**Required tasks:**
A. Retype the stretch from "This is very" through "of one another." in the theater review below, matching it word for word.
B. Extend the review of Spirits to Enforce below, picking up after its final sentence.

**Source excerpt:**
>> BEGIN
At the Kranzberg Theatre through May 18
Two unbounded and wildly energized imaginations exploded on the Kranzberg stage last night in a play called Spirits to Enforce. The Midnight Company’s latest production brings together the gifts of playwright Mickle Maher (of Chicago’s Theater Oobleck) and director Lucy Cashion (of St. Louis University).
This is very much a “When Worlds Collide” sort of evening. Now, we’re all familiar with the concept of co-existent multiple universes. Physicists have found hints of them in the mathematical bowels of quantum physics. But such universes are unaware of one another.
Maher’s play concerns three conceptual worlds:
In this play these worlds come hurtling towards one another—and “POW!”, “BOOM!”, “KABLAM!”! The result is a veritable hail-storm of verbal shrapnel, with shreds and shards of Shakespeare, frenzied fund-raising fragments, and a sprightly sprinkle of super-powers. It’s a shimmering kaleidoscope (or better, “collide-o-scope”) of overlapping dialogues.
>> END
**Recorded information:**
>> BEGIN
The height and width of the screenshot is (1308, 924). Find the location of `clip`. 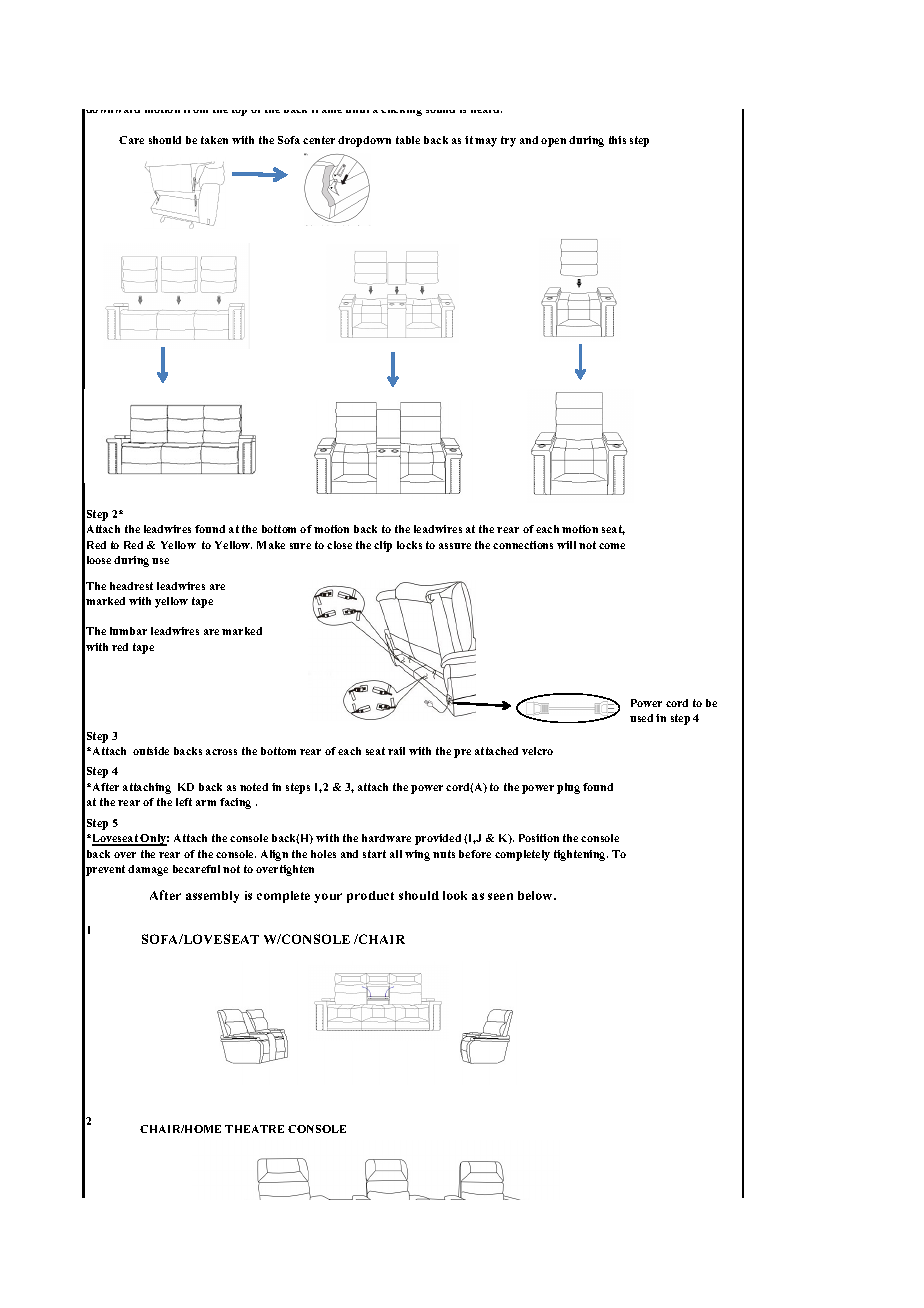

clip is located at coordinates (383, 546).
>> END
>> BEGIN
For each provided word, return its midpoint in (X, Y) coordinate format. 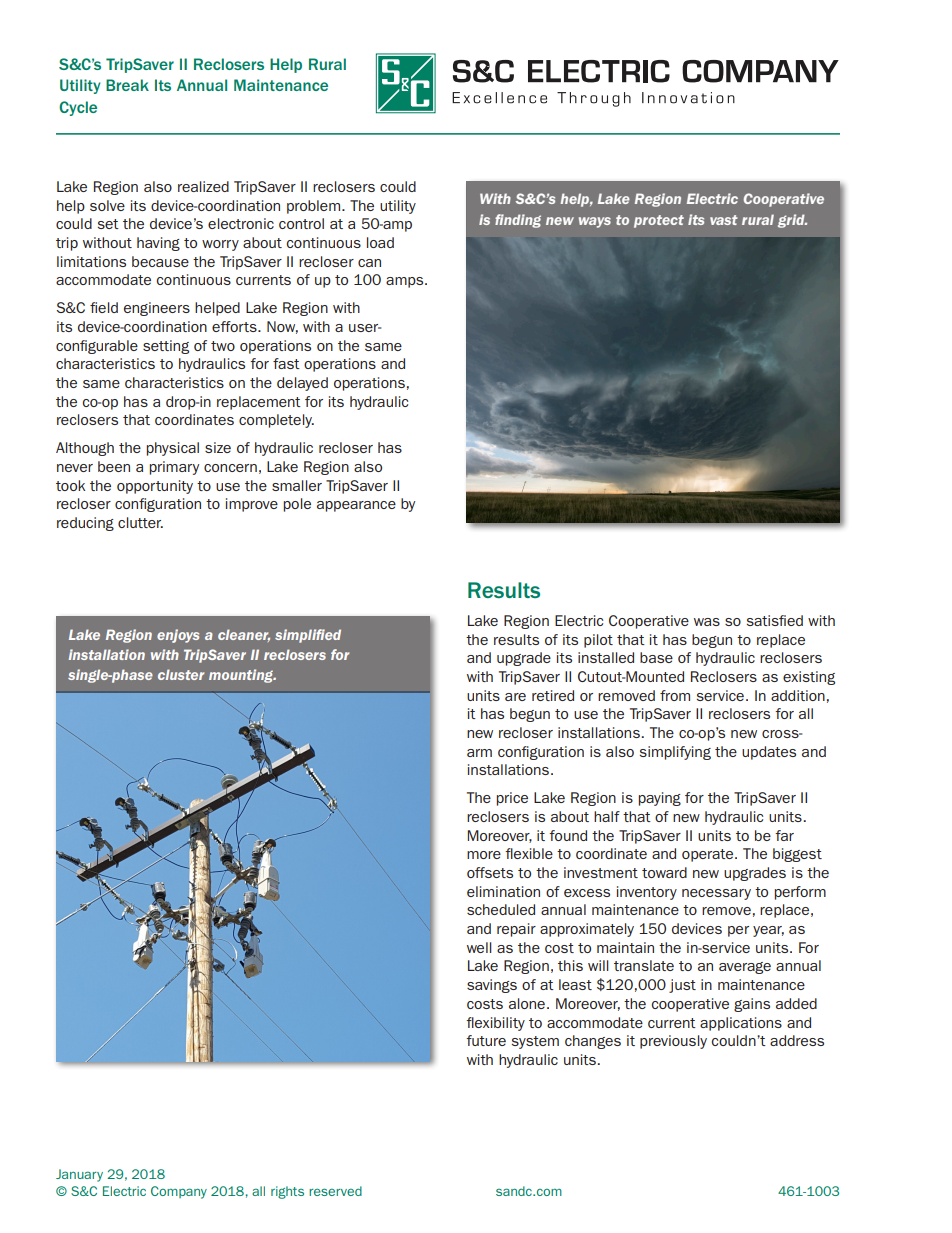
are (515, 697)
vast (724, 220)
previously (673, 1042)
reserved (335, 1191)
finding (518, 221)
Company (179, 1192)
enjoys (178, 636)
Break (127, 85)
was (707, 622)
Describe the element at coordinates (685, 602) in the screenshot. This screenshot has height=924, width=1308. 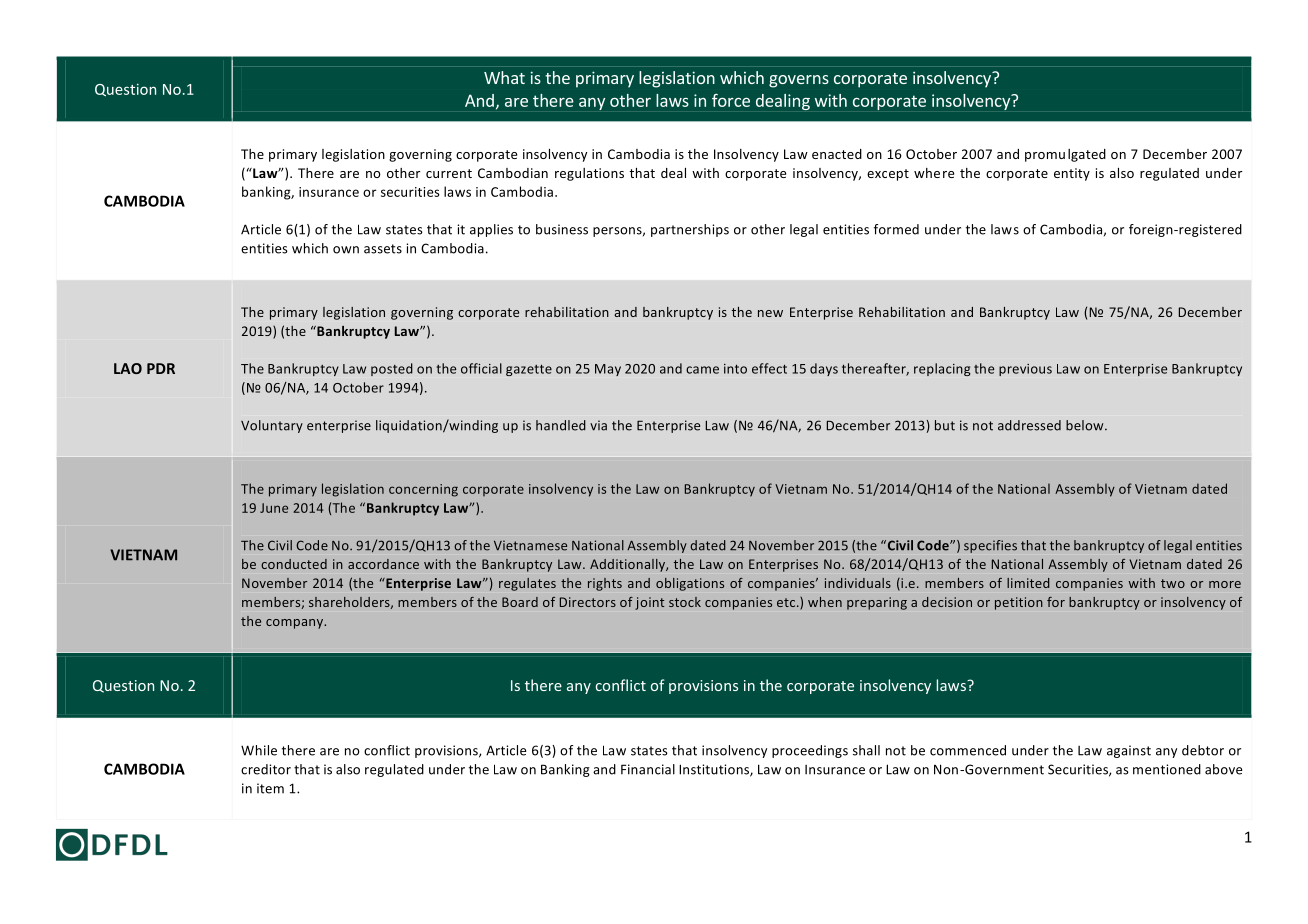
>> END
**Answers in order:**
A.
This is very much a “When Worlds Collide” sort of evening. Now, we’re all familiar with the concept of co-existent multiple universes. Physicists have found hints of them in the mathematical bowels of quantum physics. But such universes are unaware of one another.

B.
Prospero, after Act Five, has returned to Milan. The spirits whom he had used to enforce his rule on his island, have accompanied him to “Fathom Town”. Of course they have super-powers. (Just look what Ariel could do!) They are now the Fathom Town Enforcers, with names like “The Untangler”, “The Memory Lass”, “The Intoxicator”, etc. Their super-powers are vaguely related to their character’s function in The Tempest. They have recently triumphed over the evil Professor Cannibal. But now we see them in a “boiler-room”—a call-center where they’re manning phones in a fund-raising/ticket-sales effort for their production of Shakespeare’s play.
Maher puts them in a submarine (!?), which is hardly indicated in this production. And one minor character keeps lamenting that “his gondola is not a popular gondola”. Milan is a solidly land-locked city. Why “Fathom Town”? Why gondolas? Are we somehow in watery Venice?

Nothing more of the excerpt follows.